What is being asked: Copy the following lines exactly as they appear, covering all the records.

[Items from a dataset]
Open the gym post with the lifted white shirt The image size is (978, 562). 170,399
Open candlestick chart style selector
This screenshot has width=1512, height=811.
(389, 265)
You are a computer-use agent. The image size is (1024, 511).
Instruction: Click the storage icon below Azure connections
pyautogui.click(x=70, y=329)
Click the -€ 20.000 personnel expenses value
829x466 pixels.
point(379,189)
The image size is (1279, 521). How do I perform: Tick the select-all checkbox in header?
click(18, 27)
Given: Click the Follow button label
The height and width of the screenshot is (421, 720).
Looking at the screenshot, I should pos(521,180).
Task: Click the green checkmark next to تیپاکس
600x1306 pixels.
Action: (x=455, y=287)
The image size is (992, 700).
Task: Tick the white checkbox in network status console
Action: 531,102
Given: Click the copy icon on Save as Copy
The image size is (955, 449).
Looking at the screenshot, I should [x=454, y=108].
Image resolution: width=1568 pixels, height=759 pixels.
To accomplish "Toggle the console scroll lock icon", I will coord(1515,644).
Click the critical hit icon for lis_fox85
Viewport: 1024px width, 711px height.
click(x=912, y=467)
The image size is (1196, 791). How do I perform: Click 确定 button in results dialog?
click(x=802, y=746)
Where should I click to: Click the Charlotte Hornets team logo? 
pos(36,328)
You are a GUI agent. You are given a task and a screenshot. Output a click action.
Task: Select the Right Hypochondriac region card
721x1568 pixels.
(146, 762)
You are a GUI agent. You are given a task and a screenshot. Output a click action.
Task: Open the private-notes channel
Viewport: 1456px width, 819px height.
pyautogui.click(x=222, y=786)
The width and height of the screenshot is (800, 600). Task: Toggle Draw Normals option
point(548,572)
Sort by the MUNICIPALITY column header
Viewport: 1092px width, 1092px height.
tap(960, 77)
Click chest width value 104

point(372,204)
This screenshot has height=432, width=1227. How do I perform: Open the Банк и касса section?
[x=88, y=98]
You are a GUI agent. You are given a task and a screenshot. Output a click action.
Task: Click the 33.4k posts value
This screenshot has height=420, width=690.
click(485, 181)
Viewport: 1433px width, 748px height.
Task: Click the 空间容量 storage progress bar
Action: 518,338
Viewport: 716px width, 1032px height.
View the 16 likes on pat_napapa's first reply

Solution below:
Open the gym post with the lifted white shirt The image size is (978, 562). 170,399
Open candlestick chart style selector
This screenshot has width=1512, height=811.
(389, 265)
You are a computer-use agent. The image size is (1024, 511).
Instruction: Click the storage icon below Azure connections
pyautogui.click(x=70, y=329)
Click the -€ 20.000 personnel expenses value
829x466 pixels.
point(379,189)
The image size is (1279, 521). How do I perform: Tick the select-all checkbox in header?
click(18, 27)
Given: Click the Follow button label
The height and width of the screenshot is (421, 720).
Looking at the screenshot, I should pos(521,180).
Task: Click the green checkmark next to تیپاکس
600x1306 pixels.
Action: (x=455, y=287)
The image size is (992, 700).
Task: Tick the white checkbox in network status console
Action: 531,102
Given: Click the copy icon on Save as Copy
The image size is (955, 449).
Looking at the screenshot, I should [x=454, y=108].
Image resolution: width=1568 pixels, height=759 pixels.
To accomplish "Toggle the console scroll lock icon", I will coord(1515,644).
Click the critical hit icon for lis_fox85
Viewport: 1024px width, 711px height.
click(x=912, y=467)
The image size is (1196, 791). How do I perform: Click 确定 button in results dialog?
click(x=802, y=746)
Where should I click to: Click the Charlotte Hornets team logo? 
pos(36,328)
You are a GUI agent. You are given a task and a screenshot. Output a click action.
Task: Select the Right Hypochondriac region card
721x1568 pixels.
(146, 762)
You are a GUI agent. You are given a task and a screenshot. Output a click action.
Task: Open the private-notes channel
Viewport: 1456px width, 819px height.
pyautogui.click(x=222, y=786)
The width and height of the screenshot is (800, 600). Task: Toggle Draw Normals option
point(548,572)
Sort by the MUNICIPALITY column header
Viewport: 1092px width, 1092px height.
tap(960, 77)
Click chest width value 104

point(372,204)
This screenshot has height=432, width=1227. How do I perform: Open the Банк и касса section?
[x=88, y=98]
You are a GUI agent. You are given a task and a screenshot. Output a click action.
Task: Click the 33.4k posts value
This screenshot has height=420, width=690.
click(485, 181)
Viewport: 1433px width, 748px height.
Task: Click the 空间容量 storage progress bar
Action: 518,338
Viewport: 716px width, 1032px height.
View the 16 likes on pat_napapa's first reply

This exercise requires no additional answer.